The market for private lenders for real estate investments is very different from the traditional lending market. Private mortgage lenders run the gamut from larger companies to very small ones. They offer different priorities and different terms and types of loans for real estate investors. They also share one very important commonality — they're in the business of making loans on real estate investments.
Private Lenders Issue Loans, Not Denials
While you might think that banks are in the business of making loans and earning profit, they look at their responsibilities differently. Banks are in the business of not losing their depositor's money, which means that they tend to be biased towards not lending.
Private lenders for real estate, on the other hand, are making loans because they want to be making loans. Given a range of different investment options, they have actively chosen to be in the real estate investment lending business and, as such, they are much more likely to look for a way to make a loan work. After all, if they don't lend, their money doesn't work for them.
Hard Money Lender Differences
Within that commonality, private lenders for real estate come in different types. Here are some of the differentiating factors between them:
Borrower qualifications. Some private lenders pay almost no attention to the real estate investor/borrower, focusing instead on the value of the underlying property and counting on the borrower's down payment to protect them. Others are willing to lend more aggressively but look at the borrower's qualifications more carefully.
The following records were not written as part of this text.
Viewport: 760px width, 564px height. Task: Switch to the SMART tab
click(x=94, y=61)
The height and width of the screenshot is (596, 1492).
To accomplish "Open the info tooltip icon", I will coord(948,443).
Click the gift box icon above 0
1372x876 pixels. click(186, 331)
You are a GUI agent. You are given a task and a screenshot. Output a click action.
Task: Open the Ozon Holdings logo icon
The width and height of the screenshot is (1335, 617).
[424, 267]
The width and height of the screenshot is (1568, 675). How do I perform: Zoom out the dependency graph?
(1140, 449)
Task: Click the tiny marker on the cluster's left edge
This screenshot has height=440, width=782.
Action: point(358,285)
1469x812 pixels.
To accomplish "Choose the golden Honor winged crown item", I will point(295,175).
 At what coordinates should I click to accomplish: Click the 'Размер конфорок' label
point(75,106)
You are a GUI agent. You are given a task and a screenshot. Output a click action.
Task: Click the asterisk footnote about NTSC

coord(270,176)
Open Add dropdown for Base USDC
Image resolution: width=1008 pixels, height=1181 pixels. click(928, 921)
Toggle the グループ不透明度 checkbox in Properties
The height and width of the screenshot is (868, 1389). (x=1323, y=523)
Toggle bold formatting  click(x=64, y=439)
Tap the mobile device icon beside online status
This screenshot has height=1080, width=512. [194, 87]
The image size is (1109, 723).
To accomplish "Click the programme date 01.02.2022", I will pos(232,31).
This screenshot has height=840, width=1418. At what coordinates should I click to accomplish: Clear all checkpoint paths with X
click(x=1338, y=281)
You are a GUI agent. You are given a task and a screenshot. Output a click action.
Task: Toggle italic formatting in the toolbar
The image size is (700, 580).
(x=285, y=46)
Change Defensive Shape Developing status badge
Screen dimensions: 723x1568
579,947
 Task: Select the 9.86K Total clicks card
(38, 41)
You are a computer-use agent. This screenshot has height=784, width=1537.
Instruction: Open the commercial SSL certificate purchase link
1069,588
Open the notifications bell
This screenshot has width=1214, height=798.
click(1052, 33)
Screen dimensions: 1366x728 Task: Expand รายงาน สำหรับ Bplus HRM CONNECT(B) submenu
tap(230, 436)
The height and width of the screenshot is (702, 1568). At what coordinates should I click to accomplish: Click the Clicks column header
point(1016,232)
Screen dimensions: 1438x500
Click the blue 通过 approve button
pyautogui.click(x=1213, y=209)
In general, a private lender is more likely to look at a borrower's entire story and situation instead of just ruling him out based on a single criterion like credit score.
Focuses. Private lenders for real estate investments frequently focus on certain types of property or certain geographical areas. This helps the private lender be a resource to the borrower, since it may have experience with the asset type. In the event that the borrower doesn't make his payments, having specific knowledge also helps the lender manage the property that it takes back.
LTVs. Higher down payments are common among private lenders, since they want to minimize their risk by having ample equity in the property. However, lenders can vary.
Underwriting standards. Lenders that focus on investment property may apply a debt coverage ratio. Those that lend on vacant properties typically underwrite to appraised value, while some will lend on after-improved values for fixer-upper properties that real estate investors plan to flip.